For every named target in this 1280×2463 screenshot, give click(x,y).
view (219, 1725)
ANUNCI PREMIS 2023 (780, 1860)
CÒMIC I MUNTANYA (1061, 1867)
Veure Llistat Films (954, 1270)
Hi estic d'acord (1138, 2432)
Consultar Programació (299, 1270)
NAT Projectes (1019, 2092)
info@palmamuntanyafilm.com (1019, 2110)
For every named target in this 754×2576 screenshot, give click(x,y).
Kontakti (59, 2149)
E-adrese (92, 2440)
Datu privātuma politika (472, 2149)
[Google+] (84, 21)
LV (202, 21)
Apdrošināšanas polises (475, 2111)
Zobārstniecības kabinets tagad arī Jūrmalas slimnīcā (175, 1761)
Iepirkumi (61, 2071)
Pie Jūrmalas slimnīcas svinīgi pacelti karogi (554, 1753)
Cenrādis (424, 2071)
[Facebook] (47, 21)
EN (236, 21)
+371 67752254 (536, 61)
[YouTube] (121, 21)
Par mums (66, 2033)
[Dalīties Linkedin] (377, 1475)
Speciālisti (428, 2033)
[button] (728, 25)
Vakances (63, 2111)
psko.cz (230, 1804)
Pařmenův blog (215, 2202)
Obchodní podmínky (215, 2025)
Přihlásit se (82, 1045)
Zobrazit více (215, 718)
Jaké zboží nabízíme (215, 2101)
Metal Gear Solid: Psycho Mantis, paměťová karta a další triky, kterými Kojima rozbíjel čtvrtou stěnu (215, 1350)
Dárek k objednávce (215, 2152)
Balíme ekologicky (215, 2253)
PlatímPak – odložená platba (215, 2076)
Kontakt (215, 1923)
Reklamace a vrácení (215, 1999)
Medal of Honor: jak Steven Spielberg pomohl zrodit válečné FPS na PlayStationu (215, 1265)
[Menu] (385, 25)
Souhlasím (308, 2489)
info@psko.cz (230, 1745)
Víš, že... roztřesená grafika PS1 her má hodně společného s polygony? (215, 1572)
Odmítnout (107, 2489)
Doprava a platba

-*-

### TASK REQUIREMENTS
Search the data for the string "this" and copy out every line where it is found.

### ANSWER SPACE
For every named target in this 1280×2463 screenshot, give click(x,y).
For every named target in this 754×2576 screenshot, give click(x,y).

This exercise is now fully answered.